Le dysfonctionnement ovarien

Cette période précédant la carence hormonale peut être longue, jusqu'à plusieurs années. Les troubles qu'elle génère n’en sont pas spécifiques. Ils surviennent dans d’autres circonstances de déséquilibre hormonal, qu'il soit physiologiques, tels la puberté et la période après l’accouchement ou pathologiques, comme lors des états d’infertilité.

Mécanisme

Le désordre hormonal survient en prélude à l’arrêt des sécrétions. Il est le signe d’un épuisement progressif des deux versants de l’activité des ovaires.

Les deux productions, celle des ovules et celle des hormones, sont liées.  

  • Avant d'émettre un ovule, il faut le préparer. Cela consiste à réveiller, sélectionner, nourrir et faire mûrir les cellules destinées à être fécondées par les spermatozoïdes. 
    Un ensemble de dix d’entre elles est réquisitionné tous les mois. On va leur demander de se préparer, de se faire belles. Des petites mains s’affairent autour d’elles, les bichonnent et dans le même temps sécrètent la première hormone, l’oestradiol. Une sélection sera opérée qui ne retiendra qu’un seul de ces dix ovules tandis que les autres vont s’atrésier, se dissoudre. Celui-là, arrivé à maturité, sera libéré dans la cavité abdominale, en général vers le 13ième jour du cycle. Ensuite, pour fêter ça, les courtisanes sécréteront la deuxième hormone, la progestérone.
  • La production des hormones est inséparable, vous l’avez vu, de celle de l’ovule, la reine. Elle est due aux petites copines, les courtisanes, qui l’entourent et l’apprêtent pour la noce.

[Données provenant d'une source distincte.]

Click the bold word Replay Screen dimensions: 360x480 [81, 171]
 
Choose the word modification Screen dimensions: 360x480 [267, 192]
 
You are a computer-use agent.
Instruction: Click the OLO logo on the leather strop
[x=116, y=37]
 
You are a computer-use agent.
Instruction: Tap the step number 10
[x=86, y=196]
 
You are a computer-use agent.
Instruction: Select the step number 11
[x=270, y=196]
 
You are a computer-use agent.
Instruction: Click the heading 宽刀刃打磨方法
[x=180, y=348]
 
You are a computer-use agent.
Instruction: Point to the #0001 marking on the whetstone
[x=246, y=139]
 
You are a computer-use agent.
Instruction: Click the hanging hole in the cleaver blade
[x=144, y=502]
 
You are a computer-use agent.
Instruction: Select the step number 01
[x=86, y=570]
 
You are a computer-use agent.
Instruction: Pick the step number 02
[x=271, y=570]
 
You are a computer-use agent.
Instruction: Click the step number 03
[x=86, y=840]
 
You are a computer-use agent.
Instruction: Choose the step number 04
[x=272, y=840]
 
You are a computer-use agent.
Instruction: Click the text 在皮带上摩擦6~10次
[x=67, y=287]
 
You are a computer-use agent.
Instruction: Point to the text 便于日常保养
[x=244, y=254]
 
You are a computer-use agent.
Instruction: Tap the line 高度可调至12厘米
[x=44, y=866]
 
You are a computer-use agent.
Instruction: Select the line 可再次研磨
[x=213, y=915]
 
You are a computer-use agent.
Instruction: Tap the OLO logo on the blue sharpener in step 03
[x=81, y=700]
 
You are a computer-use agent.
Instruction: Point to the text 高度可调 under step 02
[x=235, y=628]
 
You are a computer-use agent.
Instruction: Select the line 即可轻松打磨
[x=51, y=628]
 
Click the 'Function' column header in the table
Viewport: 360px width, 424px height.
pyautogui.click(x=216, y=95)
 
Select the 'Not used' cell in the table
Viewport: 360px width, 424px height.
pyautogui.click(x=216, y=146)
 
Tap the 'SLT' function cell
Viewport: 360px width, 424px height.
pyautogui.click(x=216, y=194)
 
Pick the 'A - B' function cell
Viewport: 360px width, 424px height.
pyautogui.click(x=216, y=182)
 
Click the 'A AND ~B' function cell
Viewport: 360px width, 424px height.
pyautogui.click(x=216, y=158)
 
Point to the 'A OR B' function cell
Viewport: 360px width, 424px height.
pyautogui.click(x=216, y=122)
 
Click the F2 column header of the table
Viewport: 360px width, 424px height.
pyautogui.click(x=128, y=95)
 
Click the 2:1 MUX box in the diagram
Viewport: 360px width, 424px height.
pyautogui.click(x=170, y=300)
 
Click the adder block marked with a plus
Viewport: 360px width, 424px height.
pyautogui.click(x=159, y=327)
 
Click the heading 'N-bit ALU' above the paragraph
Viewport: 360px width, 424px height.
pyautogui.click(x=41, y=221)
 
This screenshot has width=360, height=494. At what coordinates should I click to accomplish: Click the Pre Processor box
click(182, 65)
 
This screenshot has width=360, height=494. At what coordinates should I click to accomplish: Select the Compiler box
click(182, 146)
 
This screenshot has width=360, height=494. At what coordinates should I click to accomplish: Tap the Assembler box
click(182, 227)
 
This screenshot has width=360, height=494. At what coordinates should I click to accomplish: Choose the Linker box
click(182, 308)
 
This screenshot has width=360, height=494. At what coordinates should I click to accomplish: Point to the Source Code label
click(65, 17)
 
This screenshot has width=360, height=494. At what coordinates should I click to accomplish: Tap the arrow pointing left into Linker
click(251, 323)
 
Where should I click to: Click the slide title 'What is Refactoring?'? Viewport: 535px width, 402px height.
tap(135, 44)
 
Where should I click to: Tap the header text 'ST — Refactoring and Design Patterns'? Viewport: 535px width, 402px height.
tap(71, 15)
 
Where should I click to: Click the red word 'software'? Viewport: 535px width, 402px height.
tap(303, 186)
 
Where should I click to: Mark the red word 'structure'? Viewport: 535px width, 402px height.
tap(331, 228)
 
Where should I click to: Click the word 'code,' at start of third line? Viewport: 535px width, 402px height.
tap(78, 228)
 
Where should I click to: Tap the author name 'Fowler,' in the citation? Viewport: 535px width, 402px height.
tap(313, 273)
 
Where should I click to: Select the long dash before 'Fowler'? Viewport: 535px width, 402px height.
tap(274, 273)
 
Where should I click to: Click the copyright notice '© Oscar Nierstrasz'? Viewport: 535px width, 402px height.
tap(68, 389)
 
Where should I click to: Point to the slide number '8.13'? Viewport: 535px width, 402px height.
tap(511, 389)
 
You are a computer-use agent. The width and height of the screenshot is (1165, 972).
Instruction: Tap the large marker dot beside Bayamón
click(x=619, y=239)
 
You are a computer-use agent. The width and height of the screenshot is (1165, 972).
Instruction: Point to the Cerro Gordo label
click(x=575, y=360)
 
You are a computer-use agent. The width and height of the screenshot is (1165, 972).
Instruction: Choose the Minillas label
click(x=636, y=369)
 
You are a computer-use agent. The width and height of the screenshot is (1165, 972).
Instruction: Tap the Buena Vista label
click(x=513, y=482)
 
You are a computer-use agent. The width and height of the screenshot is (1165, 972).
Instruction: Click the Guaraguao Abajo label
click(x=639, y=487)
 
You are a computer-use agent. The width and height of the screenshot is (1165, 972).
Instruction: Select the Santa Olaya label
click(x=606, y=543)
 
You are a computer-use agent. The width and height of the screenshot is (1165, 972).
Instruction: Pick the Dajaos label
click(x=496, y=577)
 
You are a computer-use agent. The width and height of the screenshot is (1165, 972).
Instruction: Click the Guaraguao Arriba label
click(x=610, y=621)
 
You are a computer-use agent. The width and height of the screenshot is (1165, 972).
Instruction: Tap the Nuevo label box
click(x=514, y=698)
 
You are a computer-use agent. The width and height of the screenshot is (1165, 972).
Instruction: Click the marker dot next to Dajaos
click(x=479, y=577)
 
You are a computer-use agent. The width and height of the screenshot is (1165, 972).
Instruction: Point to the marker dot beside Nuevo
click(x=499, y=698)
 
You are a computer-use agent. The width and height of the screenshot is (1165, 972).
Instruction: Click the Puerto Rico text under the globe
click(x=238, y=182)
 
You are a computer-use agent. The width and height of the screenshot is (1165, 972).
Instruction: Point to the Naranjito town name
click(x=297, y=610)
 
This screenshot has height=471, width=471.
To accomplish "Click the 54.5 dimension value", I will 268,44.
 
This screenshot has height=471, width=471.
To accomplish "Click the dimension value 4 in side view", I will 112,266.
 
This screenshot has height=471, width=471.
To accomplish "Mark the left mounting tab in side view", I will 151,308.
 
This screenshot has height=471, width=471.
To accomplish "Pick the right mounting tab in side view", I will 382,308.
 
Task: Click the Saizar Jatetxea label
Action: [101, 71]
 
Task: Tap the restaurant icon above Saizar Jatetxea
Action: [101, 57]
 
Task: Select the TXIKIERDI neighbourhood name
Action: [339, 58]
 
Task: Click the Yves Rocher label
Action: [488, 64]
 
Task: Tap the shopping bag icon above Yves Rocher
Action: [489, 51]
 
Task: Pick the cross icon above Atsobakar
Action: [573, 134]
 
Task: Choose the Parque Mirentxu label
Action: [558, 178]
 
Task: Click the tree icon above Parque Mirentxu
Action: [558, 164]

Les reines en puissance sont continuellement sollicitées à se préparer. Tous les mois, sans que la prise de la pilule ou autre ne perturbe le phénomène, elles sont réveillées de leur léthargie pour concourir.

Cela explique que la prise d’un contraceptif agira sur la sélection, non sur le recrutement. Il n’y a donc pas d’économie d’ovule, juste un blocage de leur développement.

Quand le stock de reines s’épuise et que l’ensemble est moins bien vascularisé, la fête est moins belle et le mécanisme se dérègle. Les premiers ratés portent sur la fabrication de l’hormone progestérone, celle qui arrive en second, après l’ovulation. Elle a pour fonction de contrebalancer les oestrogènes, d’en tempérer les effets sur certains tissus cibles. Son absence aura des conséquences cliniques, perceptibles dans la deuxième moitié du cycle de la femme.

Conséquences

Le déséquilibre de la séquence hormonale du cycle est donc à l’origine des signes annonciateurs de la ménopause. Fort heureusement, les symptômes décrits dans ce chapitre ne sont pas nécessairement présents dans leur ensemble.

Les perturbations de la deuxième partie du cycle

Les seins sont tendus et douloureux, en particulier dans la partie qui jouxte les bras. Cette tension est différente de celle ressentie lors des premiers jours de grossesse, qui intéresse le sein dans son ensemble.

Un œdème modéré est perceptible, qui touche la partie basse du corps, les pieds, les jambes et parfois jusqu’à la taille.

Une prise de poids cyclique est fréquente, due à la réunion de deux phénomènes : une rétention d’eau et la paresse intestinale des jours qui précèdent les règles. Une débâcle urinaire suit leur arrivée. Il n'est pas rare de ne pas parvenir à boutonner une jupe ou un pantalon dans ces périodes là.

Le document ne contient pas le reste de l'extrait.